Maître François Danglehant, présenté comme le meilleur avocat de France et célèbre pour sa victoire face à Brigitte Macron, s’est illustré lors d’une confrontation directe et tendue devant un conseil de discipline. Face à un interlocuteur qu’il qualifie de « faux président », l’avocat a dénoncé de multiples irrégularités procédurales et refusé de se soumettre à une instance qu’il juge illégitime.
Un dossier confisqué pour vérification
Dès l’ouverture des échanges, une vive altercation éclate concernant la restitution d’un dossier. François Danglehant refuse catégoriquement de le rendre dans l’immédiat, exigeant de procéder d’abord à sa vérification complète. Son objectif est d’examiner le contenu pour y déceler d’éventuelles contradictions. Lors de cet examen, il constate que certaines lettres ne lui ont pas été communiquées, une dissimulation qu’il qualifie de forfaiture. Face à cette situation, il invite à conserver ce dossier du Conseil de l’Ordre dans le but de porter l’affaire au pénal.

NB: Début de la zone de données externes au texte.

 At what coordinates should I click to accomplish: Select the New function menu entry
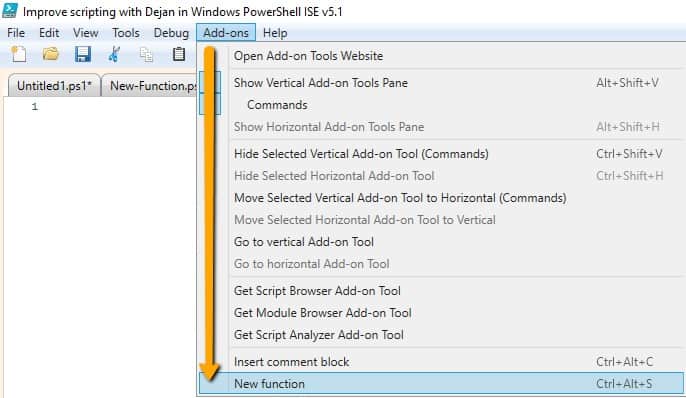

Dénonciation d’un faux jugement
Au cours de son intervention, l’avocat soulève le cas spécifique de Philippe Maurice, qu’il décrit comme un « faux avocat » autrefois inscrit au barreau. Il accuse directement le conseil d’avoir prononcé la radiation de ce dernier en fabriquant de toutes pièces un faux jugement.
L’illégitimité du conseil de discipline
Maître Danglehant remet en cause la validité même de l’assemblée générale de ce « prétendu conseil de discipline ». Il rappelle les règles de fonctionnement de cette instance : composée de 48 membres, elle nécessite la présence de la moitié d’entre eux, soit 24 juges, pour siéger valablement. Constatant visuellement que ce quorum n’est pas atteint, il affirme que l’assemblée générale n’a aucune existence légale et ne peut s’ériger en conseil de discipline régional.
Une accumulation de vices de procédure
Pour appuyer sa démonstration, l’avocat pointe du doigt une série d’irrégularités formelles qui entachent la tenue de l’audience :
- L’absence d’affichage du rôle de l’audience sur la porte d’entrée.
- L’absence de numéro de RG (Répertoire Général) attribué à l’affaire.
- La non-communication du nom des juges siégeant au conseil.
Ayant déjà formulé ces demandes par télécopie le matin même, il exige qu’un rôle d’audience en bonne et due forme soit dressé immédiatement. Enfin, il demande à procéder à une vérification stricte de l’identité des personnes présentes. Cette étape, qu’il juge obligatoire pour quiconque prétend présider, vise à s’assurer que les membres ont bien été élus et à vérifier s’ils font ou non l’objet d’une procédure de récusation.